Per la Corona britannica il rispetto delle forme equivale sempre al rispetto della sostanza. Esempio eclatante sono i piani per l’annuncio della morte della Regina da inviare ai Paesi del Commonwealth. Uno si aspetterebbe che questi piani siano più o meno recenti. Invece essi si susseguirono per un quindicennio: dall’avvento di Elisabetta nel 1952 a tutto il 1967. Perché? Perché in quel periodo il Commonwealth stava cambiando fisionomia, col mutare delle relazioni tra i Paesi in via di decolonizzazione e la Corona britannica. Occorreva dunque adattarsi alle nuove situazioni; e ciò significava per i Paesi di nuova indipendenza la perdita di una “identità britannica” a favore delle identità locali. Che la Corona abbia qui mostrato una flessibilità a tutta prova è innegabile. Ecco, dunque, l’importanza di far coincidere forma e sostanza: il cambiamento del Commonwealth implicava il cambiamento dei rapporti tra queste nazioni e la Corona.
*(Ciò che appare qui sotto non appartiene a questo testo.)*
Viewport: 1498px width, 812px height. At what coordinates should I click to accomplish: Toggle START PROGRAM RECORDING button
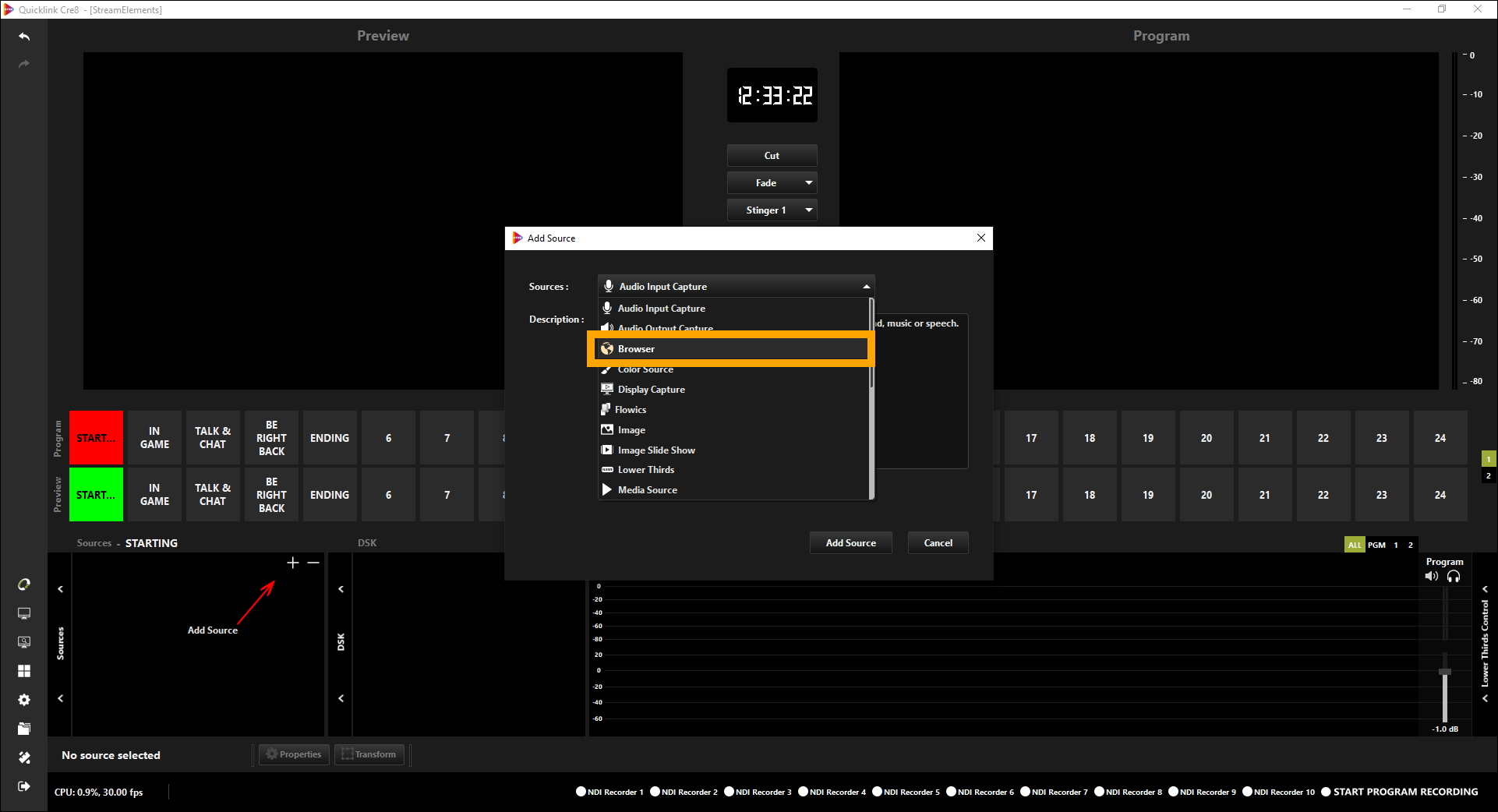1326,792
Questa è l’eredità materna per Carlo III all’inizio del suo regno. Un lascito pesante, certo, ma che ha significato un’educazione politica a tutto tondo per rendere il simbolo della nazione britannica, la Corona, sinonimo di unità e di compattezza, specialmente in questi tormentosi tempi di guerra e di separazione del Regno Unito dal cammino europeo. Può sembrare poco, tutto ciò. Ma la longevità elisabettiana, fino a poche settimane fa, è stata sinonimo di saldezza nel maggior equilibrio possibile. E tanto basta.